I highly recommend it, especially if you like 1920s-1950s era science fiction and fantasy movies, serials, pulp novels, comics, the 1939 World's Fair, etc. It's very much a passion project, inspired entirely by Kerry and Kevin Conran's love of classic movies, serials, novels, comics, etc. Don't expect a particularly deep story or the most original plot. That's not what it's about. It's a nostalgic, homage-filled cinematic love-letter to an exciting future that never existed except in the imaginations of people of the 1930s. If it could be summed up in one word, that word would be "whimsy".
And I equally recommend the bonus features on the DVD and Blu-ray, which are arguably just as interesting as the movie itself. In a nutshell, Kerry Conran originally made a short, black and white version of the movie in his apartment with the help of his brother Kevin (a very talented visual artist) a few friends and virtually no budget. He filmed his friends against a homemade green screen, then created all of the sets and backgrounds digitally on an old, outdated computer that he owned. (At the time, the idea of shooting a movie without any physical sets was groundbreaking.) He was planning on completing the entire project in his apartment, as a seven-chapter cliffhanger serial. But he eventually met producer Jon Avnet, who was so impressed by what Conran was able to achieve on a nonexistent budget that he managed to help get funding and A-list actors for a full-scale Hollywood version of the project. It's an inspiring story of imagination and hard work paying off.
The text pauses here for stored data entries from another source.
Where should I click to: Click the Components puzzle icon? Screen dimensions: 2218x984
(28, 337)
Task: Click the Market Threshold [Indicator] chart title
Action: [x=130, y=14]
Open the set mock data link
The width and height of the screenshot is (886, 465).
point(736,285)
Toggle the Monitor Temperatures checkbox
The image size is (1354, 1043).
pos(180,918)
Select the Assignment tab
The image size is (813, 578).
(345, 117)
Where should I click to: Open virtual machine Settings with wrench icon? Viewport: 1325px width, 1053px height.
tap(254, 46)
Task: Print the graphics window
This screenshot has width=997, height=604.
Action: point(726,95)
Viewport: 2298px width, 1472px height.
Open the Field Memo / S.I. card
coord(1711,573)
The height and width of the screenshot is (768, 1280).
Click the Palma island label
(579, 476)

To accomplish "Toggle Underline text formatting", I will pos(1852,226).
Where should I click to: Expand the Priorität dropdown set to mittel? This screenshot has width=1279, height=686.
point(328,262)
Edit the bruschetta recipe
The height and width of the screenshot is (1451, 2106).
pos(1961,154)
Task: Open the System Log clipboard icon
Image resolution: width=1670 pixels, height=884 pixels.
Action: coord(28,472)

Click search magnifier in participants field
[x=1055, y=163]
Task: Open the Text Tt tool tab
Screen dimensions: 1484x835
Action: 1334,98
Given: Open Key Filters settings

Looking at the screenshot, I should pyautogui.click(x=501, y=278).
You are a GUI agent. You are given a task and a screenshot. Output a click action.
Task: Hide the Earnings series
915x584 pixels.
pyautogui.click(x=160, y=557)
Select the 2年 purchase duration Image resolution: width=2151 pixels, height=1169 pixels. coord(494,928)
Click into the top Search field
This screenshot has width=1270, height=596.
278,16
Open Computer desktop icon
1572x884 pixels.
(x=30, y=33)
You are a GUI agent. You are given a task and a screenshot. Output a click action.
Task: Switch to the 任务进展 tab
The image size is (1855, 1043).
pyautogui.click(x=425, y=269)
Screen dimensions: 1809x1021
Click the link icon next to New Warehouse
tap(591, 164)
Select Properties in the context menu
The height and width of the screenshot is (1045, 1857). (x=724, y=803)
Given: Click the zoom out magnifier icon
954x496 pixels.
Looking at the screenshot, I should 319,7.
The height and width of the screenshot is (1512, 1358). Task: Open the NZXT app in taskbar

Here's Kerry Conran's original short:
https://www.youtube.com/watch?v=KqRvdm8jHz4
It might look cheap compared to the version of the movie that was originally released in theaters, but if you keep in mind that he made it over the course of four years in his apartment with friends volunteering to play the characters and computer equipment that was already outdated at the time (ancient by today's standards), it's downright impressive that he was able to pull something on that scale off.